# WORK TO COMPLETE
Will you transcribe all the entries word for word, skipping the pictures they hold?

Top of RECORDS TO USE

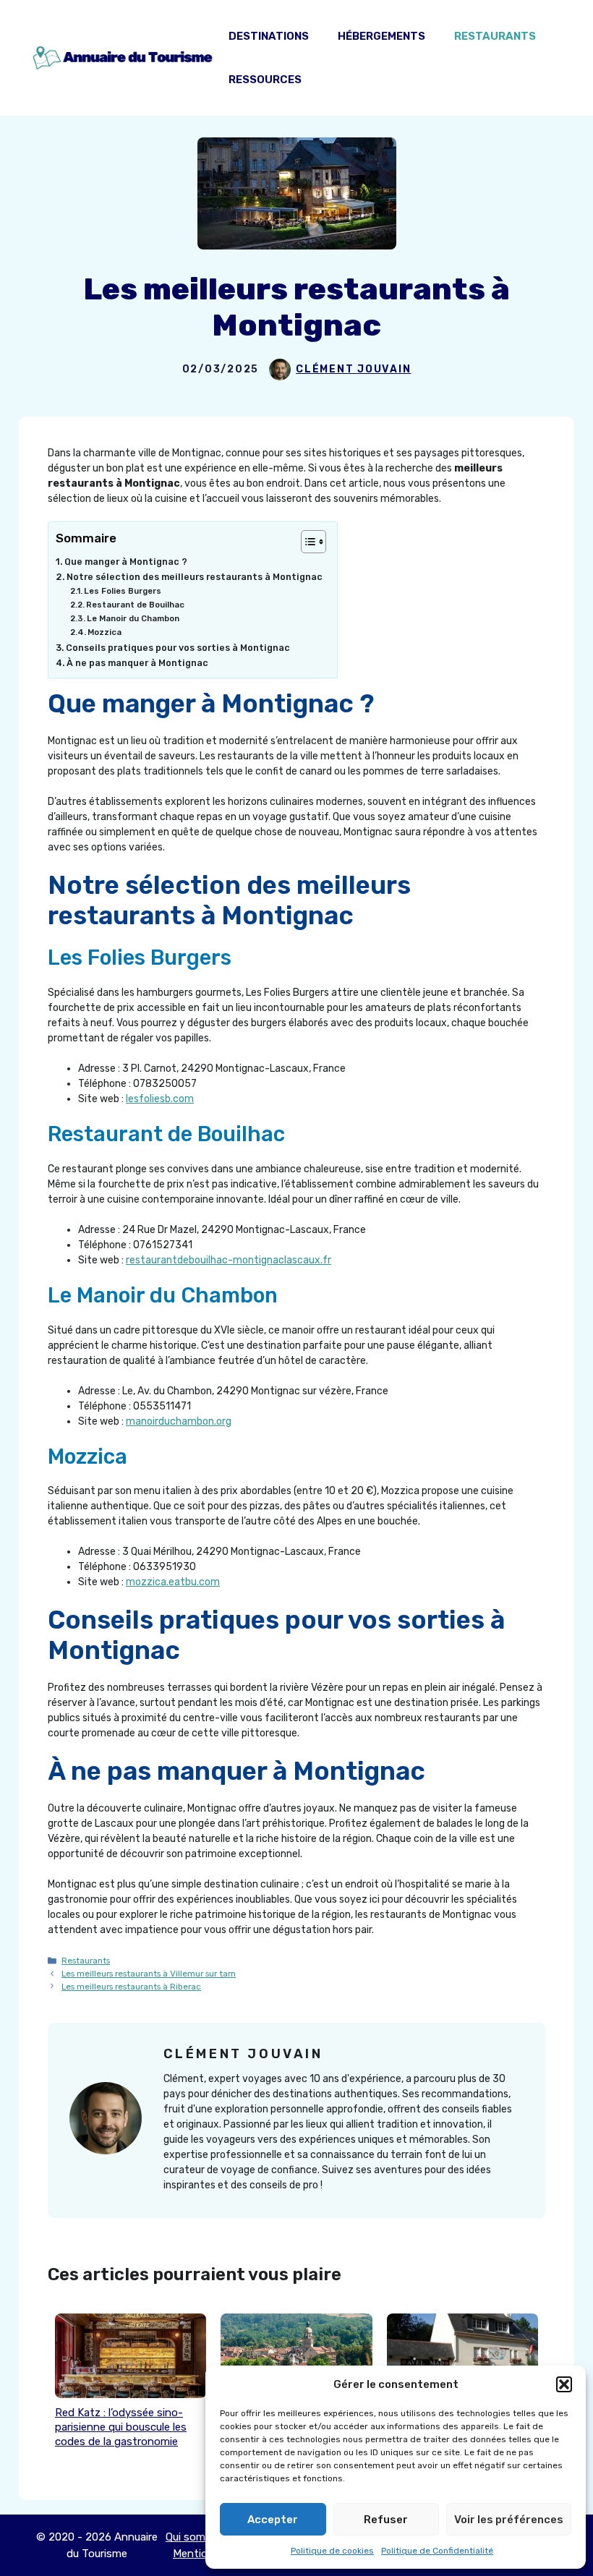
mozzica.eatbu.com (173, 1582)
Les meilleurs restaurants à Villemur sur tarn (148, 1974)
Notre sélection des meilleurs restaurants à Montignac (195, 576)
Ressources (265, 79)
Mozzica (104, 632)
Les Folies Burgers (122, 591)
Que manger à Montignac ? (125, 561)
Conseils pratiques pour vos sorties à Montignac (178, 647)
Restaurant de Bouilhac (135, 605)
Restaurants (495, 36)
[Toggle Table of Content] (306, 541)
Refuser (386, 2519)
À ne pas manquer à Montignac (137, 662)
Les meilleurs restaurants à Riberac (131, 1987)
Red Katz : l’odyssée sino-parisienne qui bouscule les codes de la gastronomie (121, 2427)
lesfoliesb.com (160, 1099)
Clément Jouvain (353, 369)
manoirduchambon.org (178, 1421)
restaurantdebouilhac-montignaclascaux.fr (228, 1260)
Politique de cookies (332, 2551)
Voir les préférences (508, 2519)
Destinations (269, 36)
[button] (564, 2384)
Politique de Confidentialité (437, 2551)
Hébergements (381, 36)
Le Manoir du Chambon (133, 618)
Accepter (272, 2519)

Bottom of RECORDS TO USE

# WRITTEN SOLUTION
mozzica.eatbu.com (173, 1582)
Les meilleurs restaurants à Villemur sur tarn (148, 1974)
Notre sélection des meilleurs restaurants à Montignac (195, 576)
Ressources (265, 79)
Mozzica (104, 632)
Les Folies Burgers (122, 591)
Que manger à Montignac ? (125, 561)
Conseils pratiques pour vos sorties à Montignac (178, 647)
Restaurant de Bouilhac (135, 605)
Restaurants (495, 36)
[Toggle Table of Content] (306, 541)
Refuser (386, 2519)
À ne pas manquer à Montignac (137, 662)
Les meilleurs restaurants à Riberac (131, 1987)
Red Katz : l’odyssée sino-parisienne qui bouscule les codes de la gastronomie (121, 2427)
lesfoliesb.com (160, 1099)
Clément Jouvain (353, 369)
manoirduchambon.org (178, 1421)
restaurantdebouilhac-montignaclascaux.fr (228, 1260)
Politique de cookies (332, 2551)
Voir les préférences (508, 2519)
Destinations (269, 36)
[button] (564, 2384)
Politique de Confidentialité (437, 2551)
Hébergements (381, 36)
Le Manoir du Chambon (133, 618)
Accepter (272, 2519)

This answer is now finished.